▸ **EXERCISE**
An exact, complete copy of the entries below is required, minus any pictures.

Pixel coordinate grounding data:
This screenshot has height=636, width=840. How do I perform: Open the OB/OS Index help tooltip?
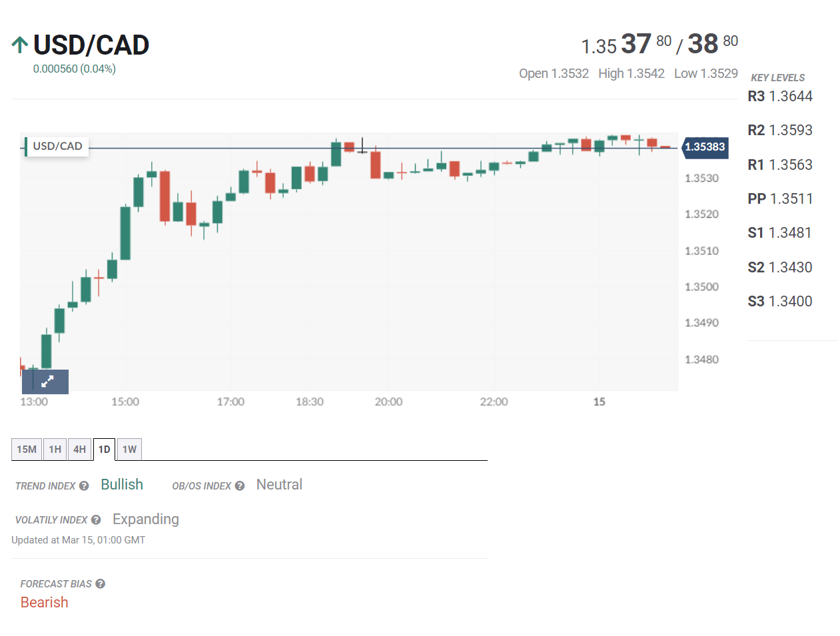click(240, 486)
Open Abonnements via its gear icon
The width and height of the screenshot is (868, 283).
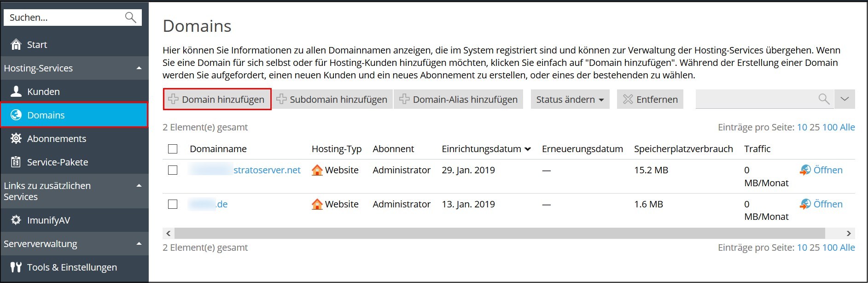[x=16, y=138]
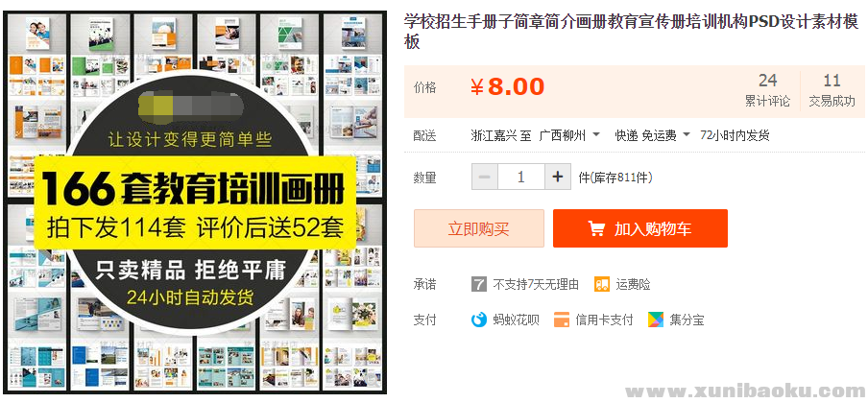This screenshot has height=403, width=868.
Task: Click the orange 信用卡支付 card icon
Action: pyautogui.click(x=562, y=320)
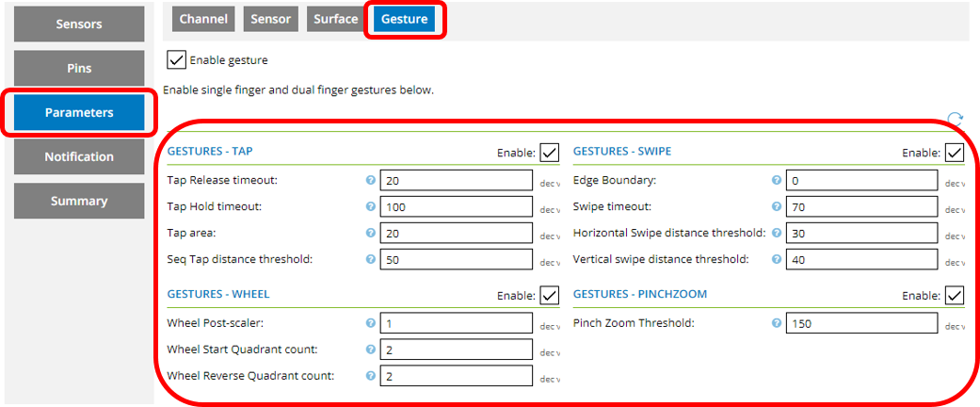This screenshot has height=407, width=980.
Task: Uncheck the Gestures - Pinchzoom enable checkbox
Action: click(955, 295)
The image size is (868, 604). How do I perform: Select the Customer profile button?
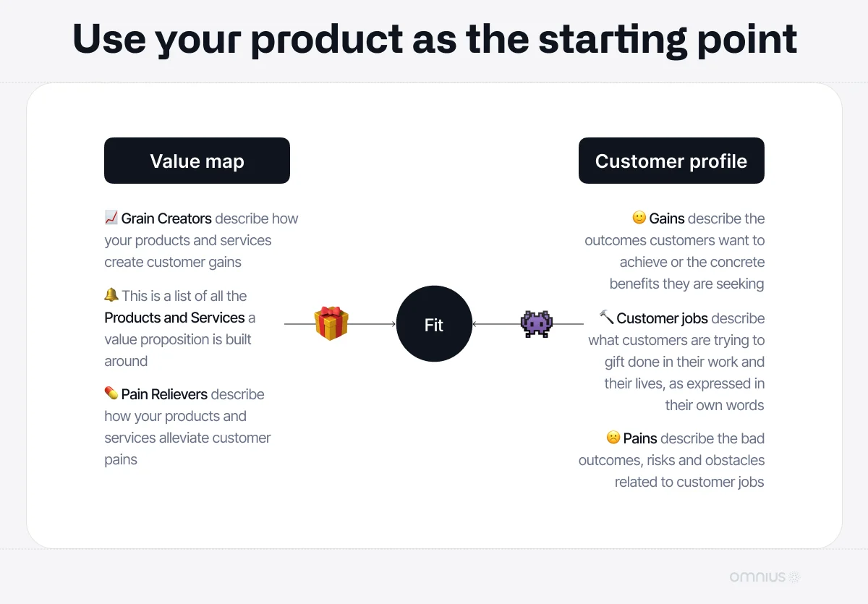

▸ **RESULT OF THIS TASK**
This screenshot has height=636, width=840. How do I perform: Open the OB/OS Index help tooltip?
click(240, 486)
Open Abonnements via its gear icon
The width and height of the screenshot is (868, 283).
[x=16, y=138]
This screenshot has height=403, width=868.
Task: Click the orange 信用卡支付 card icon
Action: pyautogui.click(x=562, y=320)
This screenshot has height=407, width=980.
Task: Uncheck the Gestures - Pinchzoom enable checkbox
Action: click(955, 295)
The image size is (868, 604). How do I perform: Select the Customer profile button?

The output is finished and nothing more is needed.